Making pita at home is fun and easy! Now that I've done it, I think I'll do it a lot more. Any time I make hummus from scratch or roast chicken shawarma, there's time to make fresh pita. The beet baba ganoush is a delightful winter substitution when eggplant is out of season - you can also try it with other roasted veggies.
Back in Albuquerque, we loved this Middle Eastern restaurant and grocery called San Pedro Mart - a hidden gem, in true ABQ style. The building was obviously an old mini-mart, off a seemingly characterless thoroughfare, but wow, did they make great pita and falafel. Every time I eat pita, I think of that place.
There was a guy about our age behind the counter who absolutely cranked it out all day long - the crispiest falafel in town, silky hummus, spicy shawarma, creamy fava bean foul mudammas... and fresh pita. You could buy pita by the dozen and they were so delicious.

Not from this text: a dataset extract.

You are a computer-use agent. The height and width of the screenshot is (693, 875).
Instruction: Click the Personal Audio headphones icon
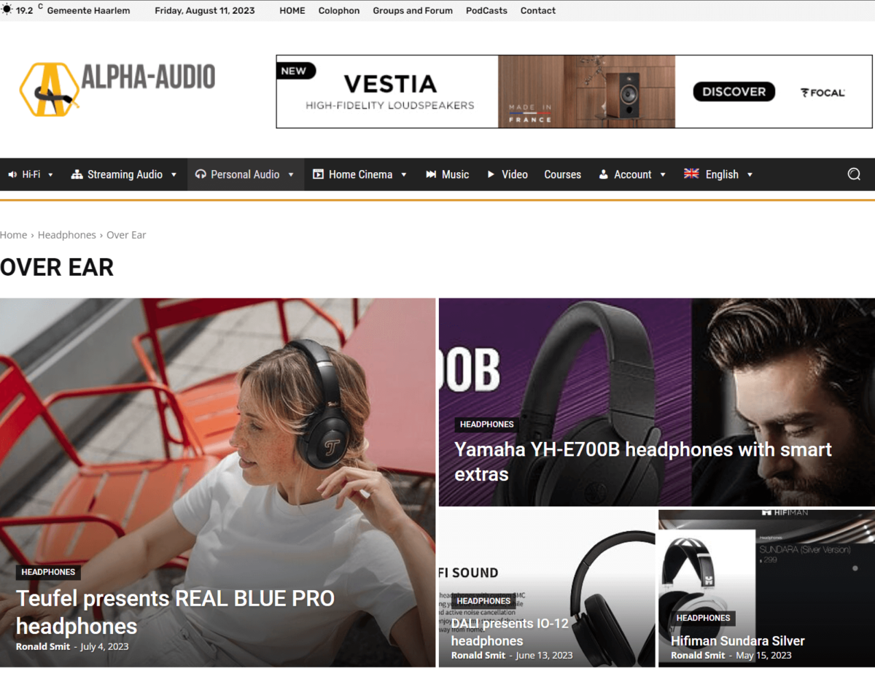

All the while he was chatting, serving tables, cleaning up, super friendly and so energetic. I remember one night he told us he wanted to go on the cooking show Hell's Kitchen, and I thought yeah - he could totally do it. I know I couldn't handle that kind of heat, but I can make pita at home when I can't go to San Pedro Mart.
I'm so excited to try all the fresh-milled Methow Valley flours I got in the Bluebird Grain Farms sampler pack. For this recipe I used 100% Pasayten Hard White wheat flour and it made gorgeous, flavorful pita - they even puffed up just like they're supposed to! The hard white wheat looks like white flour but is actually whole grain.
Pita Bread (adapted from David Tanis, New York Times)
2 tsp (1 packet) active dry yeast
1/2 tsp sugar
1 C lukewarm water
2 1/4 C hard white wheat flour, plus more for kneading and rolling
1 tsp salt
2 Tbs olive oil
Whisk yeast, sugar, and water together in a medium bowl, then stir in 1/2 cup flour. Let it rise in a warm place about 15 minutes. This is called making a sponge. It allows the flour to soak up water and the yeast to grow without salt (which slows down these processes).
Add the olive oil, salt, and remaining flour. Stir until a shaggy dough forms. Knead in the bowl for a minute to combine, then turn out onto a clean work surface. Knead lightly for 2 minutes, adding flour as needed to keep dough from sticking to your hands. It should be soft and moist. Cover the dough with plastic wrap or a damp towel and let it rest 10 minutes, then knead again for 2 minutes. At this point you can refrigerate the dough for a day or two.
Clean the bowl and put the dough back in. Cover and let it rise for 1 hour, or until doubled in size. Heat oven to 500F. Place a baking sheet or stone on the lowest rack of the oven.
Gently deflate the dough and break it into 8 pieces of equal size. Roll each piece into a ball, cover them all with a towel or plastic wrap, and let them rest 10 minutes.
One at a time, roll out a ball of dough to about 1/8 inch thick. It should be about 6-8 inches wide. Carefully lift the disc and slap it on the baking sheet. Bake 2 minutes (it should puff up during this time) then flip and bake 1 more minute. It should be pale with just a few brown spots. Transfer to a basket lined with a napkin and cover. Repeat until you have 8 pita!
If your first pita doesn't puff, don't worry - it will still be delicious. Try rolling the next one a bit thicker. If that doesn't work, try thinner. Another thing that can help is to close the oven for a minute after removing each pita, so it gets back up to full temperature.
Beet Baba Ganoush
1 pound beets
2 Tbs olive oil
1 Tbs tahini
Juice of 1/2 lemon
1/2 clove garlic, grated
1/2 tsp salt, or to taste
1 Tbs za'atar or parsley for garnish (optional)
Cut beet into 1/2 inch chunks, toss with 1 tablespoon olive oil. Roast at 500F for about half an hour. Combine with all remaining ingredients in a food processor and blend until fairly smooth. Adjust seasonings to taste.